Diabetic nephropathy (DN) is one of the most
common complications, which results in chronic kidney
disease in diabetic patients. It is also one of the causes of
increased cardiovascular mortality. However, a
considerable amount of significant diabetic renal structural
injury may occur in absolute clinical silence, which renders
diagnosis difficult. Currently, routine kidney biopsy for DN
is not permitted in clinical practice, as the procedure is
invasive. Microalbuminuria is considered as the best
available, non-invasive marker for DN risk, but certain
studies have shown it to have inadequate specificity and
sensitivity.
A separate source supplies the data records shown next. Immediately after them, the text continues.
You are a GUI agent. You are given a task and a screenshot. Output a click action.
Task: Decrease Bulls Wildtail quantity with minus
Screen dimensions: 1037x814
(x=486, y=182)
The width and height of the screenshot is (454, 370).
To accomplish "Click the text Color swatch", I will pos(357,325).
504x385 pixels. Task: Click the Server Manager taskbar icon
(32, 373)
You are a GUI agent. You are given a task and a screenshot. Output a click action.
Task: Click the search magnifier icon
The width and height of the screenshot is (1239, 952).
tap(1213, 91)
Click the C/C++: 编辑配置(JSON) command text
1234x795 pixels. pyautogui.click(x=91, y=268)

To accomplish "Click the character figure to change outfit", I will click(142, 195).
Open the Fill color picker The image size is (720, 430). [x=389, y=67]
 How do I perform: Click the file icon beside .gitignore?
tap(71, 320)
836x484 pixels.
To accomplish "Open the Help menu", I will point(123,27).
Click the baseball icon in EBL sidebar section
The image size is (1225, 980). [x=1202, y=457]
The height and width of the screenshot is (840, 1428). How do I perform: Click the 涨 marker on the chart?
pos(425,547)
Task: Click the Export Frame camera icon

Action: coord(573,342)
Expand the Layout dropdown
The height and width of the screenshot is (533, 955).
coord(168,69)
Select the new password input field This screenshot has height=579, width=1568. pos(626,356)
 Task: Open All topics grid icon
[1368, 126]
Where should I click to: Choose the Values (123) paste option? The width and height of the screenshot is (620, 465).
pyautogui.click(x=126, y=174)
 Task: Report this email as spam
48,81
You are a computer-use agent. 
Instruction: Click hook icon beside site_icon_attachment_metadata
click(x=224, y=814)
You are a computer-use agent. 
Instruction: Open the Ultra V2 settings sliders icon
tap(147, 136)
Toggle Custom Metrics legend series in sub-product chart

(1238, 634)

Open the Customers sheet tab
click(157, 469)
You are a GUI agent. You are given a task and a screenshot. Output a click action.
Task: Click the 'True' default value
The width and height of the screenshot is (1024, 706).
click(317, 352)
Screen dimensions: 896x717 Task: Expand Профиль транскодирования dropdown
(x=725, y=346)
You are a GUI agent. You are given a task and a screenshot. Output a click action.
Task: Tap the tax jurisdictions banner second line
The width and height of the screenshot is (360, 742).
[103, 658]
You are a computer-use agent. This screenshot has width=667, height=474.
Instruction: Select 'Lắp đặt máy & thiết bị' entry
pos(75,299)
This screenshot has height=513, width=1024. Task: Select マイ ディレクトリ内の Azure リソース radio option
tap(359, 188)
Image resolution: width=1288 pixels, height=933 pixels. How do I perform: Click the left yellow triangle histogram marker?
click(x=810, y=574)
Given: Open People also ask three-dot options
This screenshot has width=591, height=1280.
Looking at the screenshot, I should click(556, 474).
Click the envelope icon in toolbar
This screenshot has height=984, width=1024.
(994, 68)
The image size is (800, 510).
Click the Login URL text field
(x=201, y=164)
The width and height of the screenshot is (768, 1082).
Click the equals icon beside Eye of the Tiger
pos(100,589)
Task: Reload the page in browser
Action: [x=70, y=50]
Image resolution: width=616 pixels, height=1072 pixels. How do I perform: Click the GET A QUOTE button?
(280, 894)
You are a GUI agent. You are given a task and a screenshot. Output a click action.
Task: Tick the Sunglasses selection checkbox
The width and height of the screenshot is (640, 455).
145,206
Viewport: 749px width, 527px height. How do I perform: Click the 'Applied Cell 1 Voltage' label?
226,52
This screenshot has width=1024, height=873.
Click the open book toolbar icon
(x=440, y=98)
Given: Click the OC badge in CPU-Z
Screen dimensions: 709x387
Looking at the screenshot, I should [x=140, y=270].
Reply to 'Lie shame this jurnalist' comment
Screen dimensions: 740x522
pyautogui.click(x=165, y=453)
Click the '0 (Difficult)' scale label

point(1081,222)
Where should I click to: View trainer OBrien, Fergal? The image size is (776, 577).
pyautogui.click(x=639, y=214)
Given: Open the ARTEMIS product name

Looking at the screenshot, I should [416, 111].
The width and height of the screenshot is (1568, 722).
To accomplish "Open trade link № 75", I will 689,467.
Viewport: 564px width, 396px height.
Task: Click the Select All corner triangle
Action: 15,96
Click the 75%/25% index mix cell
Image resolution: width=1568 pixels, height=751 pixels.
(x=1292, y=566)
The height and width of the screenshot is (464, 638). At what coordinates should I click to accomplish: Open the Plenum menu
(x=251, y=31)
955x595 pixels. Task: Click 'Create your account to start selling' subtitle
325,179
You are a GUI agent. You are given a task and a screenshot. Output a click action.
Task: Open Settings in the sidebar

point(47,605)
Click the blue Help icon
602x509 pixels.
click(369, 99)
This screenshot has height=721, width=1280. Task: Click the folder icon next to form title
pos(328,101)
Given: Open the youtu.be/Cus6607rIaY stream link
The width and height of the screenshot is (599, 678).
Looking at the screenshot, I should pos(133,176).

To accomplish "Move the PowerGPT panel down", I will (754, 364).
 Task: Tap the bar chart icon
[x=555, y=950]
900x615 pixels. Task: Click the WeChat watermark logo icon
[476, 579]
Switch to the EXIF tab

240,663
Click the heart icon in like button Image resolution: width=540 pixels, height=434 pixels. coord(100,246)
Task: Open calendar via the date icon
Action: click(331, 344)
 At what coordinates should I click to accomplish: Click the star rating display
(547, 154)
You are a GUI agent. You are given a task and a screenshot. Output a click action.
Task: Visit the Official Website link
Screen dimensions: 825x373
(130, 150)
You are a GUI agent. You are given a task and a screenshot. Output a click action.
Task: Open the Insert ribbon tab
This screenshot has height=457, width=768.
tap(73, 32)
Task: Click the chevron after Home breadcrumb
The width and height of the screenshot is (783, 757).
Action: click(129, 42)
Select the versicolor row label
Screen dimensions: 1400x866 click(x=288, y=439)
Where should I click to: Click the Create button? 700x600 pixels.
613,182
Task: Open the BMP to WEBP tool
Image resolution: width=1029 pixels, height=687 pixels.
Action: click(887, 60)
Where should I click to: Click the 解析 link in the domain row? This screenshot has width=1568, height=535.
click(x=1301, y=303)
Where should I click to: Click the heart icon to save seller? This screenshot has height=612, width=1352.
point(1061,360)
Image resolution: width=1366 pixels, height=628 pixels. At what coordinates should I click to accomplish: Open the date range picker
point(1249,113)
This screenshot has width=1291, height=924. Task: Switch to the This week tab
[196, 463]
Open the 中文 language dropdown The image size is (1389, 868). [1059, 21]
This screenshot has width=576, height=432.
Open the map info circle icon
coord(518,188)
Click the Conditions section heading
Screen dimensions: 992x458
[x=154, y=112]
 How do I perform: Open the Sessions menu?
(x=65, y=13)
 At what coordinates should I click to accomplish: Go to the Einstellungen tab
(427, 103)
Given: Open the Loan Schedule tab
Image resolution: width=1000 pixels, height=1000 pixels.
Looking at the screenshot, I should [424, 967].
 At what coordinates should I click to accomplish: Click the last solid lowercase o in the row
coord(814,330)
Thus, additional studies are required, and
feasible measures for the diagnosis of DN prior to
advanced renal dysfunction are considered to be of clinical
importance with public health implications.
The aim of the present work was to assess urinary
level of urinary vitamin D binding protein as a biomarker
for diabetic nephropathy and to evaluate its clinical
significance in diagnosis as well as assessment of disease
activity.
The vitamin D binding protein (DBP), originally
known as the Group-specific component (Gc-globulin), is a 51–58kDa multifunctional serum glycoprotein synthesized
in large quantities by hepatic parenchymal cells and
secreted into the circulation as a monomeric mature peptide
of 458 residues and three structural domains.
In our study, recruited from the national institute of
nephrology and urology in Cairo, following quantitative
measurement of 45 urine sample with ELISA, Diabetic
patients were categorized into two groups depending on
their albumin /creatinine ratio and healthy control subjects.
Patients with infection, collagen disease,
decompensated heart failure, liver disease, oncogenic
disease, type 1 DM and GFR less than 60 ml/min. were
excluded from our study.
All study population (diabetic patients and healthy
control) were subjected to full history taken, clinical
examination and laboratory investigation which include
(parameters of kidney function, lipid profile, blood glucose
profile, ESR, ACR and UVDBP).
Our results showed that, eGFR was significantly
decreased in diabetic patients with microalbuminuria
compared to normoalbuminuria and significantly decreased
in patients with normoalbuminuria compared to healthy
control (p-value >0.01) (table 4).HBA1c was significantly increased in diabetic
patients with microalbuminuria compared to
normoalbuminuria and significantly increased in patients
with normoalbuminuria compared to healthy control (pvalue >0.01) (table 4).
ACR was significantly increased in diabetic patients
with microalbuminuria compared to normoalbuminuria and
significantly increased in patients with normoalbuminuria
compared to healthy control (p-value >0.01) (table 4).
Urinary vitamin D binding protein (UVDBP) was
significantly increased in diabetic patients with
microalbuminuria compared to normoalbuminuria and
significantly increased in patients with normoalbuminuria
compared to healthy control (p-value >0.01) (table 5).
UVDBP was correlated positively with age , DM
duration, HBA1c, PPBS, GFR and ACR, while it
correlated negatively with blood pressure, FBS, serum urea,
serum creatinine, cholesterol, HDL, LDL, TGs and ESR
(table 6).
Multivariate linear regression analysis including age,
DM duration, FBS, PPBS, HBA1c, creatinine, GFR, HDL,
ESR and ACR show that ACR level was independent
predictor to VDBP level and vice versa (table 9).